Constituição. Na decisão, o juiz cita o regimento interno da Câmara e a Constituição e destaca que eles não permitem a recondução ao cargo na mesma legislatura. “Sublinhe-se que a matéria atinente à composição das Mesas da Câmara dos Deputados e do Senado Federal mereceu especial atenção da Constituição de 1988, que, com vistas a resguardar o princípio republicano, estabeleceu, inclusive, uma regra de inelegibilidade, consistente em proibir a recondução para o mesmo cargo na eleição imediatamente subsequente”, afirmou o juiz, que afastou a tese de que o eleição na Casa seja uma questão interna corporis.

Aliado de Maia, o deputado Orlando Silva (PCdoB-SP) chamou a decisão da Justiça Federal de “factoide”. “Essa decisão é uma ilustração da anarquia que vive o País, produzida pela leniência do Parlamento e desmedido ativismo judicial”, afirmou Silva.

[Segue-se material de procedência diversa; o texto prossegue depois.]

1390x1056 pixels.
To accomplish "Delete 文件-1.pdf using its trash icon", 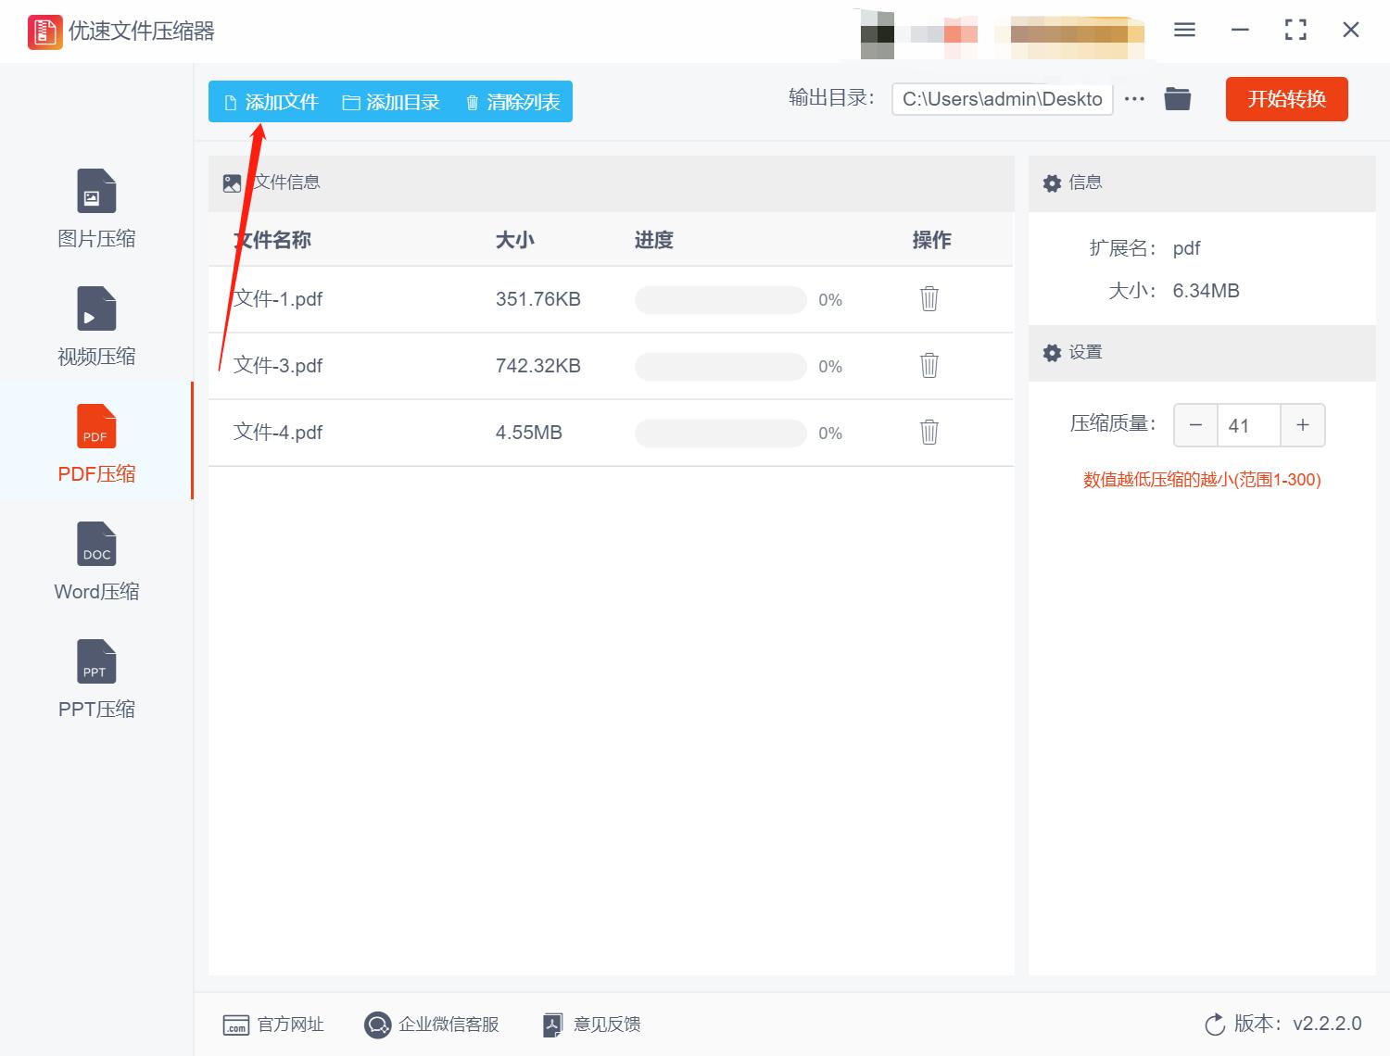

Além do processo na Justiça Federal, Maia é alvo de outras duas ações no Supremo Tribunal Federal (STF) protocoladas por adversários: uma é de autoria do Solidariedade, que faz parte do Centrão, e outra do deputado André Figueiredo (PDT-CE), único candidato da oposição à presidência da Câmara.

 

Candidatos. Adversários de Maia defenderam a legalidade da decisão do juiz de 1.ª instância. “Há algumas semanas, pedi pessoalmente ao presidente Maia que adiasse a eleição da Mesa até a manifestação final do STF em razão das ações existentes e a insegurança jurídica evidente dessa questão.

Me parece claro que o STF precisa fazer o controle constitucional que esse caso exige. É clara a vedação constitucional de recondução de Presidente da Câmara dentro da mesma Legislatura.Mas decisão judicial se cumpre”, disse o líder do PSD, Rogério Rosso (DF), que também é candidato.

“É o inicio da discussão da tese que defendemos. A candidatura dele à reeleição é inconstitucional.Ele (Maia) está proibido de ser candidato até que porventura esta decisão seja modificada”, afirmou Figueiredo. “Mas já é uma sinalização clara de que a Justiça tem compreensão de que ele não pode ser candidato”, afirmou.

Embora já esteja fazendo campanha, Maia não admite oficialmente que é candidato à reeleição.

 

’Factoide’

“Essa decisão é uma ilustração da anarquia que vive o País, produzida pela leniência do Parlamento e desmedido ativismo judicial.”